Specific for cold, wet, damp, kapha conditions with white, sticky mucus and a productive cough; asthma, bronchitis, pneumonia and sore throats (Bhavaprakas´a). Black pepper infused oil or ghee, applied into the nose, can be a wonderful decongestant to the sinuses blocked with kapha or ama relieves chronic sinus congestion.

It can help to ‘cook’ the pathogens and then induce sweat to release the misplaced agni that has moved from the stomach to the plasma tissue. It clears ama from rasa dhatu and normalizes the digestive fire in the stomach. Used as part of treatment in intermittent fevers such as malaria when it is often combined with bitter and cooling herbs (Paranjpe 2001).

Pepper has the ability to stimulate microcirculation in the capillaries. This can be useful in cirrhosis, hepatitis and skin diseases with signs of stagnant blood; red or purple patches and chronic lesions. This can also be of benefit in cold congestion in the uterus and apanaksetra with dysmenorrhoea and amenorrhoea.
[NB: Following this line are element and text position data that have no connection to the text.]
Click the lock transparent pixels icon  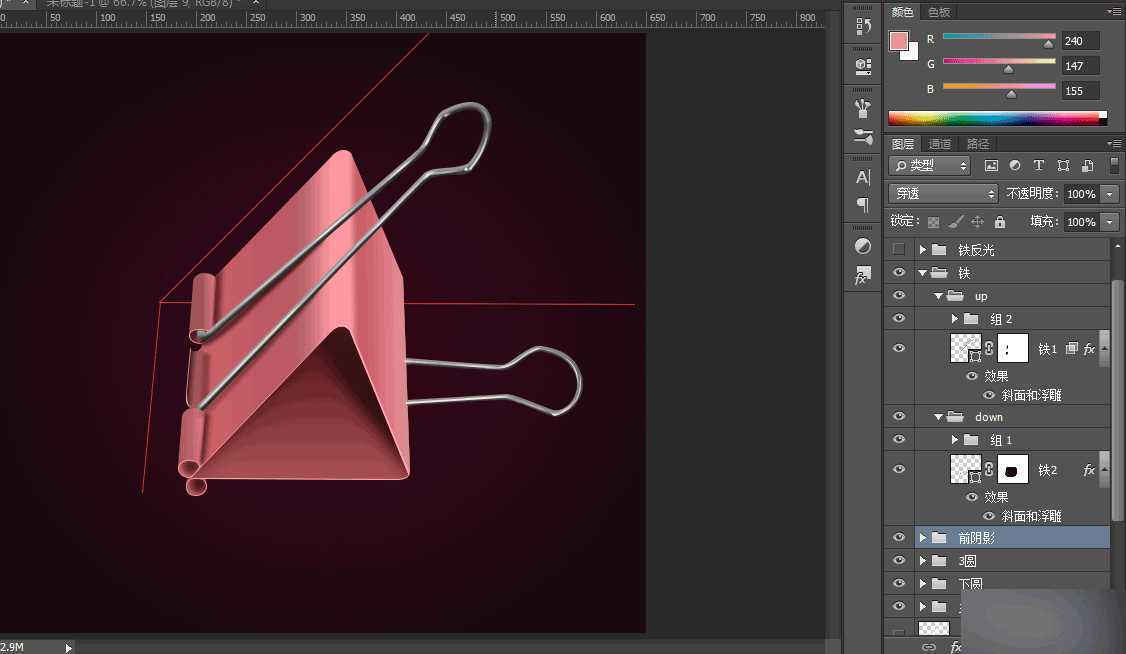pyautogui.click(x=933, y=222)
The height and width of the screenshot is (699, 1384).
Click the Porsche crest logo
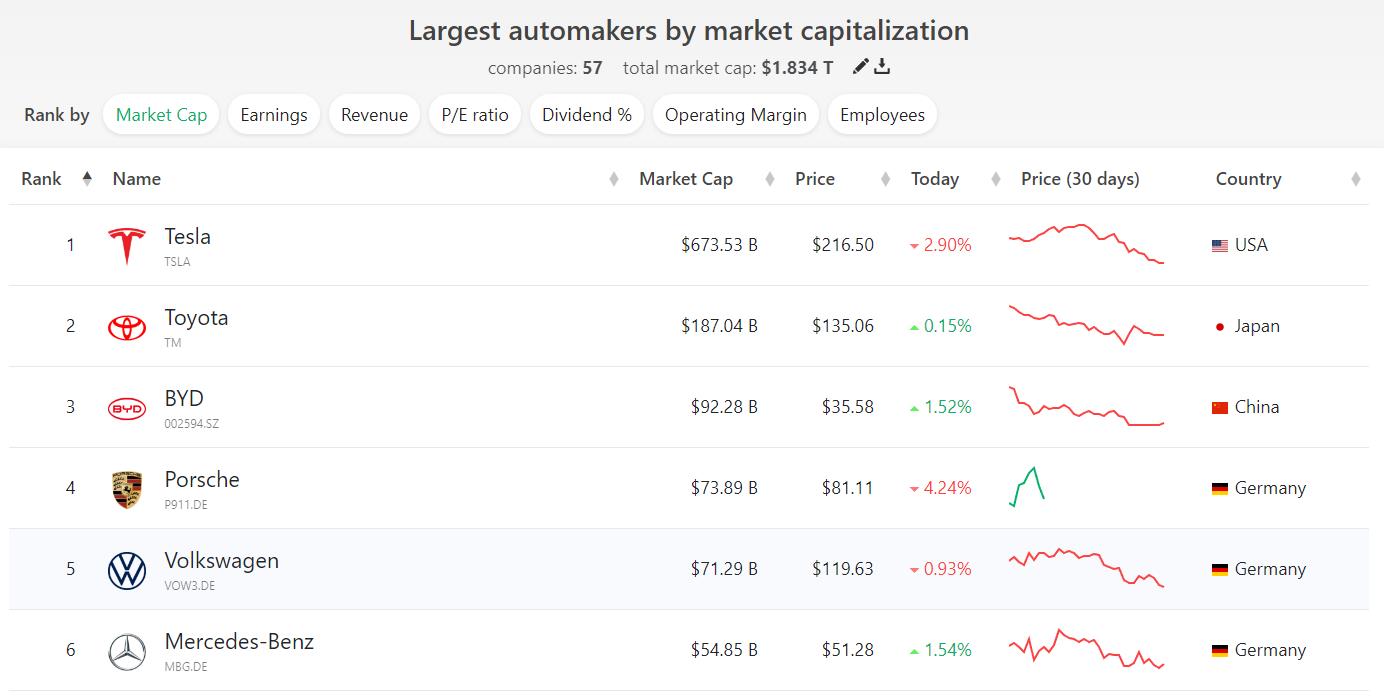click(127, 489)
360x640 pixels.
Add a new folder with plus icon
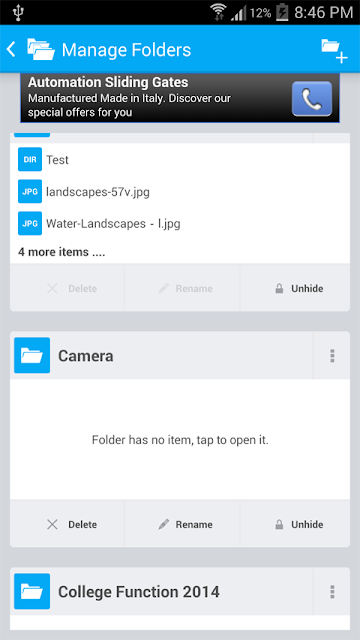click(334, 51)
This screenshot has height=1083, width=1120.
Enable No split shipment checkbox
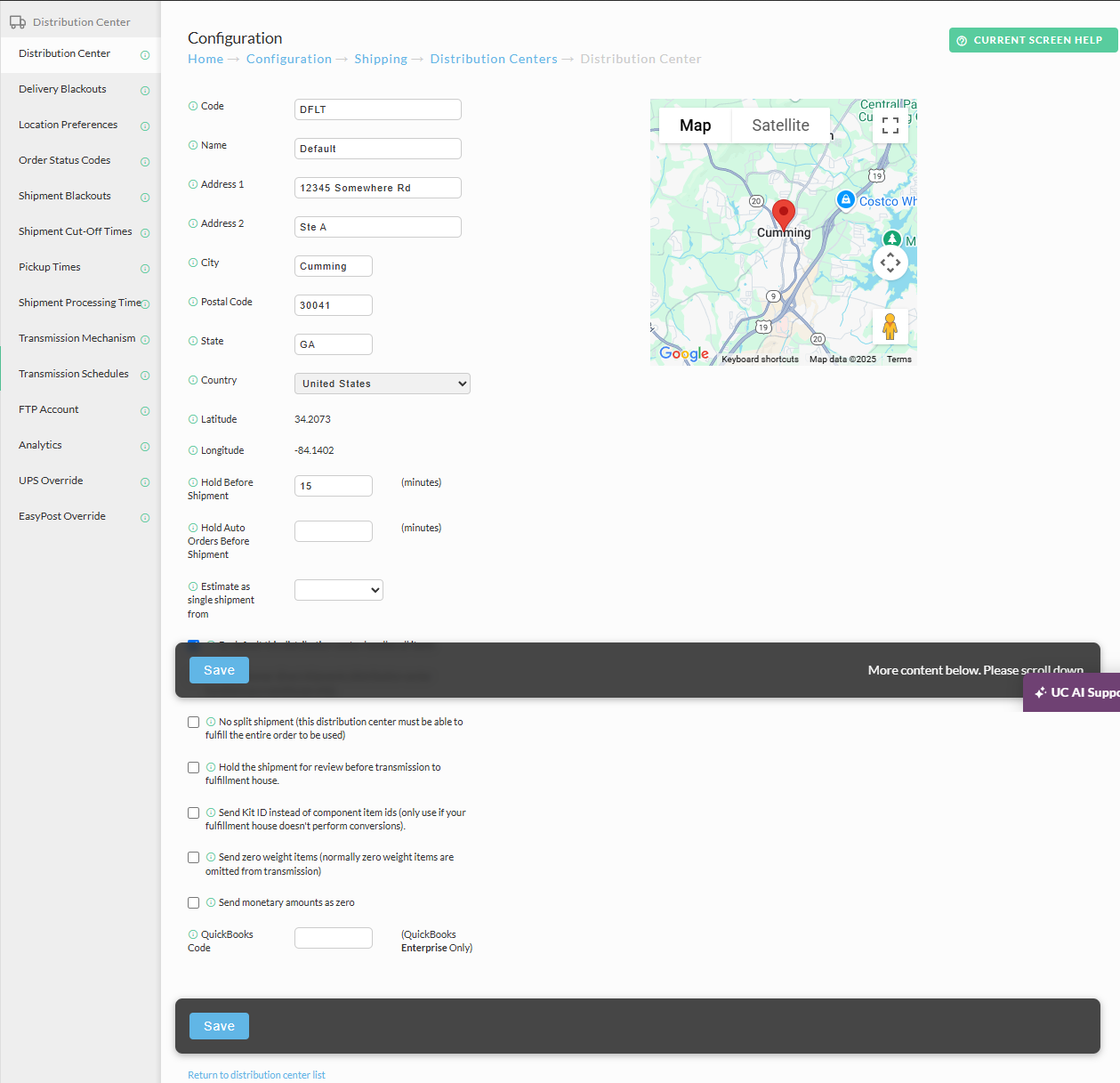click(x=193, y=723)
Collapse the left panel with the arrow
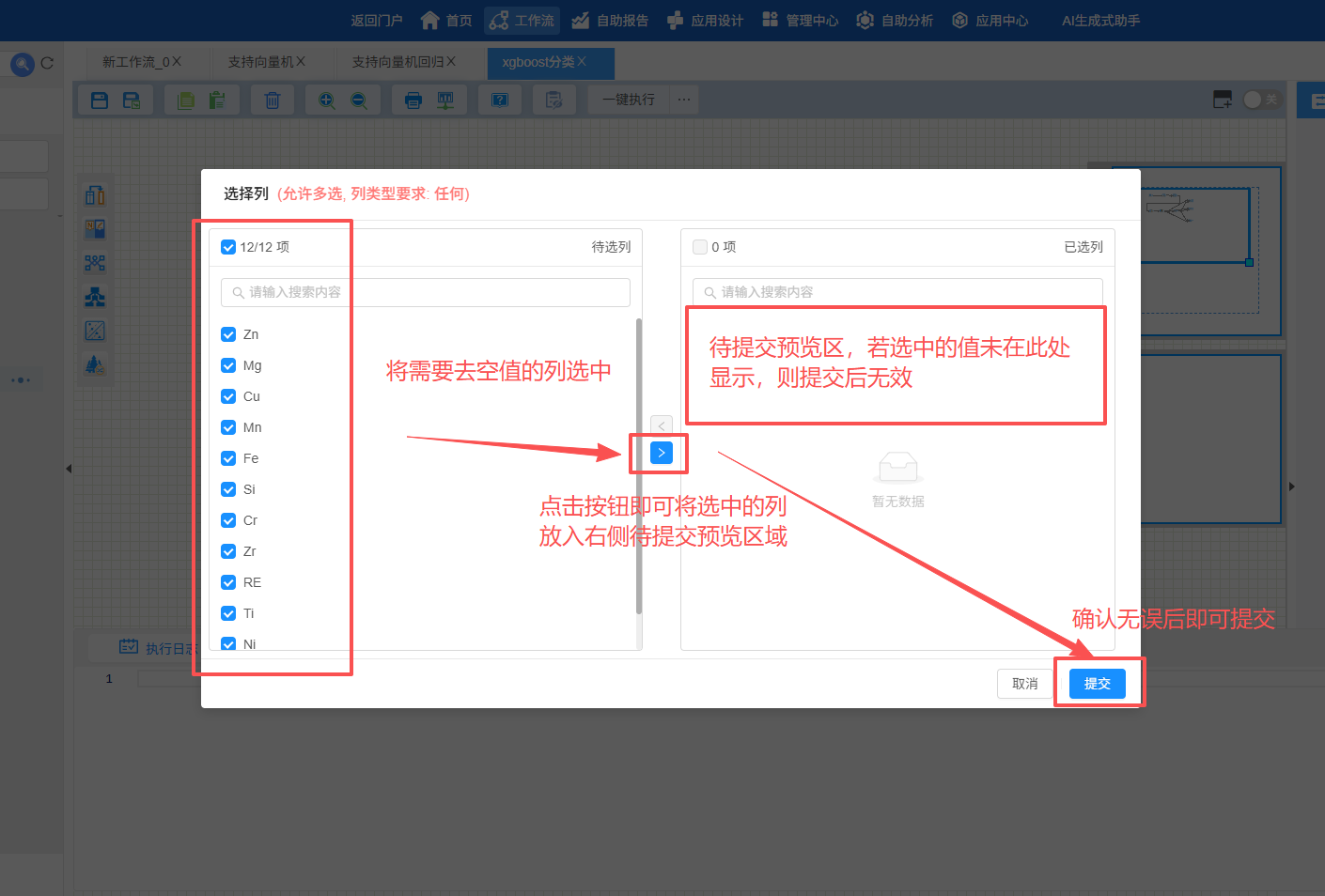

It acts as rubefacient, resolvent and stimulant when used externally. External application of the essential oil can help to relieve neuralgic and arthritic pain with cold swellings (Gogte 2000).

It is used in toothache, paralysis and obesity. It also has anti-inflammatory, anti-bacterial and anti-oxidant properties.

It stimulates absorption of several micronutrients in the body such as coenzyme Q-10, beta-carotene and EGCG (a powerful anti-oxidant).

East Africans believe that body odor produced after eating substantial amounts of pepper repels mosquitoes.

Black pepper is used in liniments and gargles; they have been used as carminatives, reducing stomach and intestinal gas; and they have been found to stimulate the activity of the heart and kidneys. It is also an effective insecticide against houseflies. Gardeners use pepper sprays against several kinds of pests.

For toothache
Make a decoction of the pepper by adding 1/8 teaspoon of black pepper to 1/2 cup boiling water. Stir, cover and simmer on low heat for 7 minutes. Steep still covered for another 15 minutes. Strain. Rinse the mouth with small sips with warm decoction. Retain the liquid in the mouth for a minute or more. Repeat as needed.

Safety:
2-4 ratti (.25–.05 gm) per day can be taken safely (Bhavaprakasha Nighantu). Exercise care. Herbs in Ayurvedic medicine are commonly mixed with other herbal medicines to reduce the toxic effect one of them may produce on the body.